13 Jul FIrst week at NPS Rock Creek – Ana Karen Sánchez
As a long time D.C. resident, I thought I had a pretty good understanding of my community. I’ve had the opportunity to map the city and resource accessibility, study urban housing, and most recently I have studied the history of Black land loss in the District as well as environmental justice awareness in the city. Yet, I am always amazed at how much more there is still to learn! Working as an LHIP intern at my local National Park, Rock Creek Park, I have the privilege of delving deeper into the park’s history, our partners, programs, and outreach.
Rock Creek Park is the nation’s third established National Park and first urban park. It is often referred to as an “oasis in the city” and that it is! I have visited the park myself on many occasions prior to my internship whether it be as a gathering place for family and friends or even to enjoy some exercise amidst the lush greenery and much needed shade from D.C.’s famously hot and humid summers. These experiences are very common for many park visitors but I am no longer just a park visitor, I am a park intern!
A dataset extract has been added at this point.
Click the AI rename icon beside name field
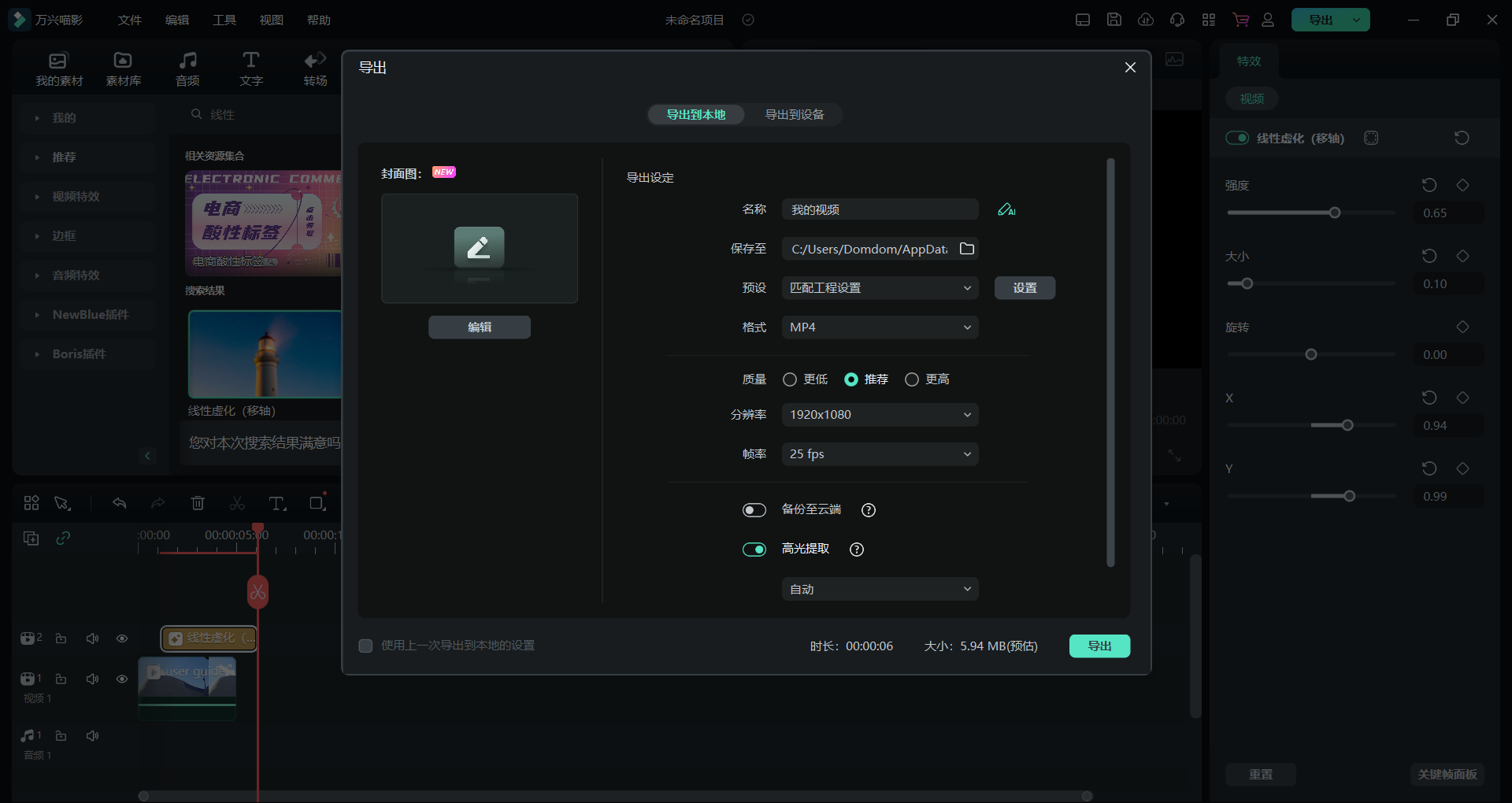Viewport: 1512px width, 803px height. point(1006,209)

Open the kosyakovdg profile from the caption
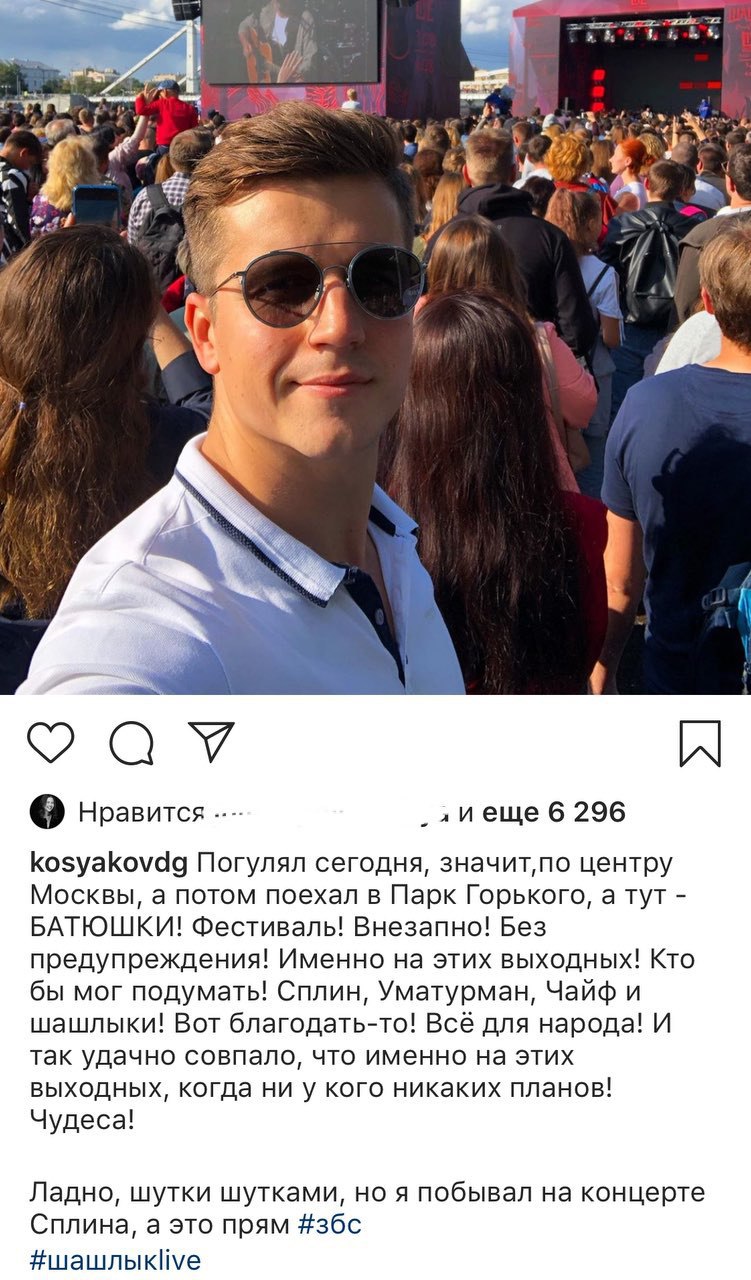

Just after my first week at the park, I have realized that there is so much of the park I have never seen before and look forward to discovering. One important topic on the agenda is also to educate park visitors, and myself, on how to become park stewards. That is, a person who cares and looks after the park. This doesn’t necessarily mean you have to become a park employee or volunteer; although I highly recommend checking out the various engagement opportunities the park offers. Instead, we can become park stewards by learning and abiding by the park compendium that keeps the park and people safe. Some of these regulations include; no balloons, not hanging things on trees, and picking up after your dog. Learning the reasonings behind these regulations has been incredibly valuable in providing a holistic approach to park visitor engagement. Did you know that hanging/tying objects to trees such as hammocks or balloons actually can both cut off circulation within the tree and also cut/scar the tree leaving it susceptible to infections.
Everything in the park is connected within this great eco-system and our actions matter! Make sure to be aware and educate your social circle on the importance of caring for our parks. Guided by the NPS Arrowhead, we are the voices of; vegetation, wildlife, scenic, recreational, historical, and archeological values.